In today’s world, successful companies are investing a share of revenues in new equipment, people, and programs. Some such reinvestments are announced in new ventures, like Meta’s “Metaverse” VR headsets or Apple’s Titan car manufacturing venture. Others can be measured by productivity: a company’s average gross and operating margins for the last three years compared to its industry vertical standards, which provides insight into the management of headcounts vs. sales.

Customer Satisfaction

Due diligence should reveal customer satisfaction, as measured in KPIs like Customer Satisfaction Score (CSAT) or Net Promoter Scores (NPS).

Retention of Top Talent

Retaining talent is critical in tech and other industries that require advanced skill sets or are beset by labor shortages, like transportation, healthcare, hospitality and food services. A stable and happy workforce is not only a financial asset, but also bodes well for the merger of different cultures. A good metric to uncover in due diligence is Employee Net Promoter Score (eNPS), which is the results of employee surveys that measure staff engagement and loyalty.

Attention to Security Risks

A good investment opportunity is a company that has security built into its DNA. Security research firm Getastra reports that cybercrime accounted for $6 trillion in damages in 2022, a number they predict will grow by 15 percent a year starting in 2023.

A company’s financial records and trade secrets are prime targets. Today’s hackers use AI-enhanced algorithms to seek out vulnerabilities in unencrypted archived records, data banks, and confidential documents shared in emails, consumer-grade file sharing apps, and other underprotected online environments.

A good indication that a company is smart about security is to determine if it is using a virtual data room (VDR) for storing and sharing confidential information. A VDR from a quality provider like ShareVault provides a full array of safeguards: all documents in the VDR are automatically encrypted, and access to documents is limited to an authorized list of users who gain access using a two-factor password.
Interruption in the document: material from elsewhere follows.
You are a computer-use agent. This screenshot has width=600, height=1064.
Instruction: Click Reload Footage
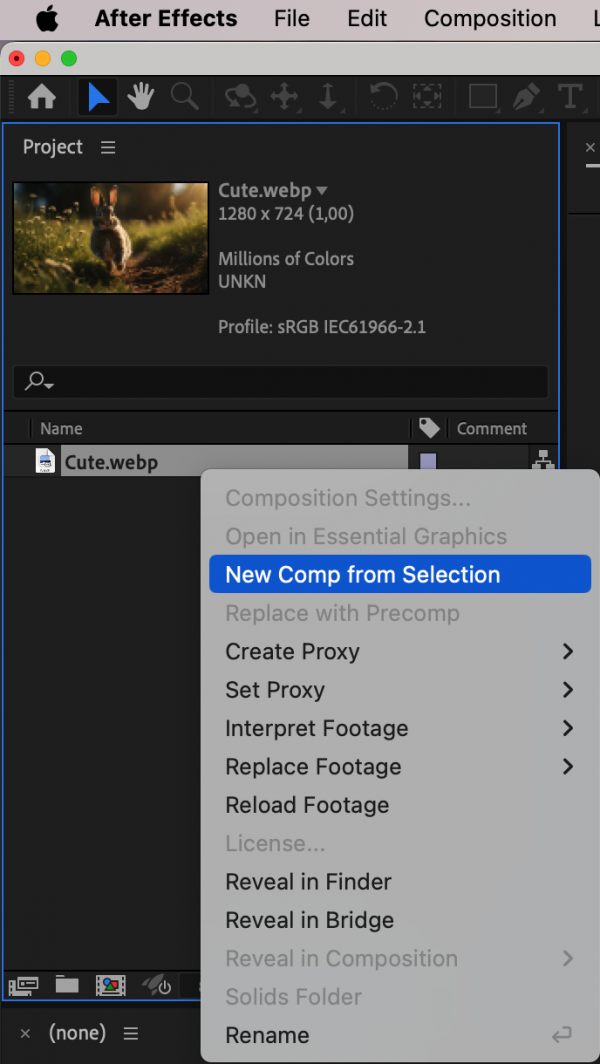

Even those who have access have defined permissions for use, such as save, print, copy, or view only, and expiration dates on access. Documents can be remotely “shredded”, even for files that have already been downloaded.
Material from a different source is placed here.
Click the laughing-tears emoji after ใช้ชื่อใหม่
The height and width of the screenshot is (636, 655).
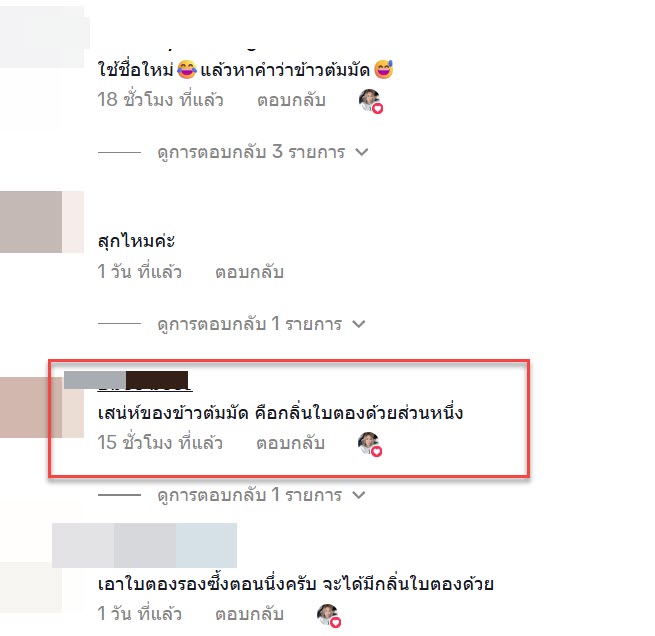point(186,69)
ShareVault, a company with more than 15 years of experience in working with banks, investment and private equity firms, and other financial institutions, also understands the pressure-cooker atmosphere in finance dealmaking, so they provide protections for every authorized user, allowing fully encrypted document sharing from any browser or device, at any time, from anywhere, including those in remote locations. ShareVault protected access and document sharing can also be extended to analysts, accountants, the legal team, regulatory experts and other third parties.

ShareVault’s built-in software includes document management tools like drag-and-drop uploads, a powerful full-text search engine, inter-document hyperlinking, and easy integration with DocuSign and other file-sharing apps.

At the appropriate time, a bank or investment firm can invite investors into the protected ShareVault VDR. By following the same security protocols, these current and prospective customers can enjoy fully protected document sharing.

Smart Metrics Are Key to a Successful Investment

Each of the metrics uncovered in due diligence provide perspective on a company's financial performance and potential. The challenge is to develop a comprehensive understanding of a target company and its industry, including its role in the industry and its appeal to its customers and employees. This “big picture” view provides the best chance for investment success.